2013/04/04

Surebackup Network Deepdive

In this post I will deepdive into the Surebackup networking part. I can imagine that this might be to deep for some people but at least it should serve as a good reference how Surebackup vlab works.

But first things first. If you don't know what SNAT, DNAT or Netmap means, I advise you to read my previous post. Understanding this post is very crucial for understanding how Surebackup works internally. Even if you know those concepts, I advise you to read the last part of the post describing how to connect overlapping subnet ranges as this is the base for Surebackup.

The simple network

We will first start by creating a very simple Surebackup network. This particular Veeam customer has only one network, his production range.  So lets put the network parameter is in a clean table. This is very interesting information as it contains everything we need to set up the Virtual Lab

NamePortgroupVLANSubnetNetmaskDefault GatewayDNS
ProductionVM Network0192.168.149.x255.255.255.0192.168.149.2192.168.149.20

Now for every production network you want to use in Surebackup, you will need a subnet range that is not being used and has the same subnet size. How do you know which production networks you are going to use. Take a look at the VMs you want to test in Surebackup and write down in which network they are connected.  In this case it is only one network

Subnet MaskProduction SubnetSubnet not in use anywhere on the network
255.255.255.0192.168.149.x192.168.150.x

You could also use a different private range in a different private address space . This will allow you to make a clear distinction between production and your Surebackup network. For example:

Subnet MaskProduction SubnetSubnet not in use anywhere on the network
255.255.255.0192.168.149.x172.16.149.x
255.255.255.0192.168.129.x172.16.129.x

The Goal

Before I start explaining how to configure everything, let me first start by explaining what our final goal is. I think 99% of all problems with Virtual Labs occur because users don't know what the final result should be.
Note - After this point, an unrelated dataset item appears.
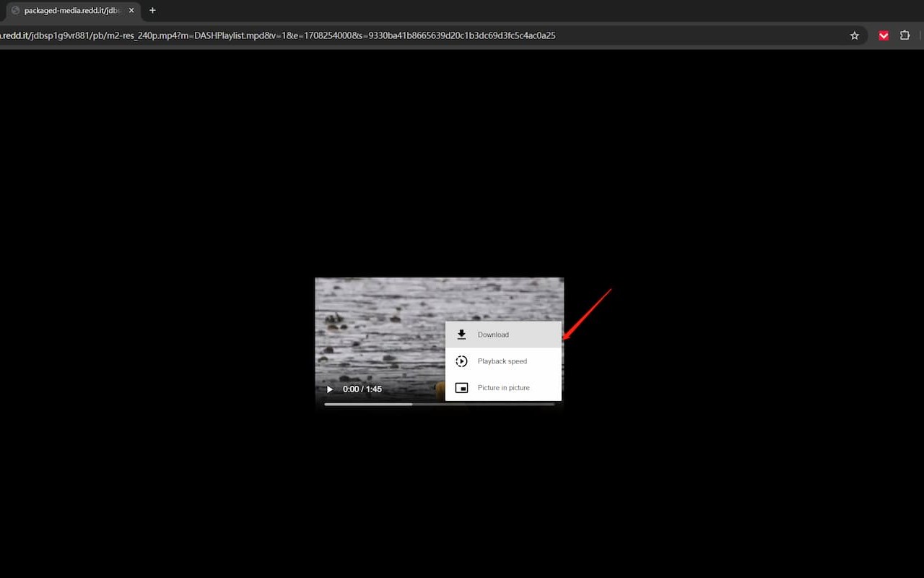
Task: Click the download arrow icon in the menu
Action: point(461,334)
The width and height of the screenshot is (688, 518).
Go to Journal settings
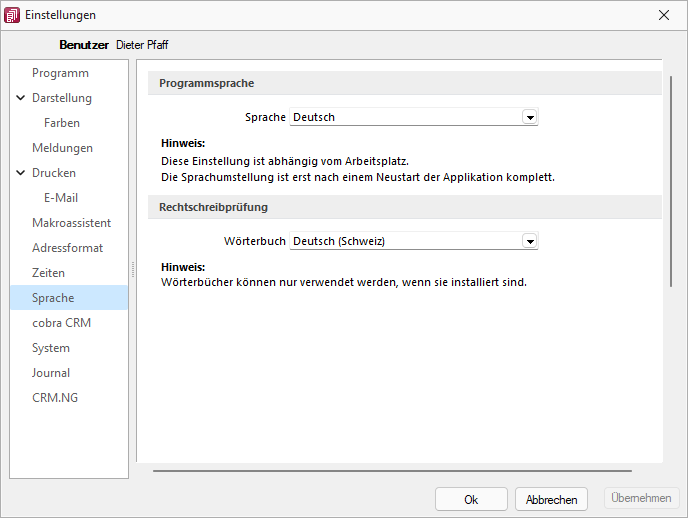(x=51, y=373)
With Surebackup we will start up Virtual Machine directly from a backup in an isolated network. So what is an isolated network? An isolated network is a network that mimics a production network. It means that VMs will reuse the same network settings as listed up in our table earlier. This portgroup or network will be created automatically on a vSwitch without any uplinks by Veeam. You could say that Veeam creates a network sandbox.

Imagine a server SF0006 with IP 192.168.149.36 . It is running in the production network. When Surebackup is configured, a copy of this network is created: the isolated network. The backup copy we want to test will be started in this isolated network. The result is something like this. Notice that I added the IP of the Veeam Backup Server

VM Network (has uplinks on vSwitch)
  • SF0006 : 192.168.149.36
  • Default gateway : 192.168.149.2
  • Veeam Backup Server : 192.168.149.22

vLab VM Network (has no uplinks on vSwitch)
  • SF0006_Backup_Copy : 192.168.149.36
This is already a great start. The only thing is that we can not talk to our "SF0006_Backup_Copy" machine as it is isolated. This is where vLab networking comes in to play. Veeam will deploy a small Linux NAT Router. The router will sit between the Production Network and the Isolated vLab VM Network.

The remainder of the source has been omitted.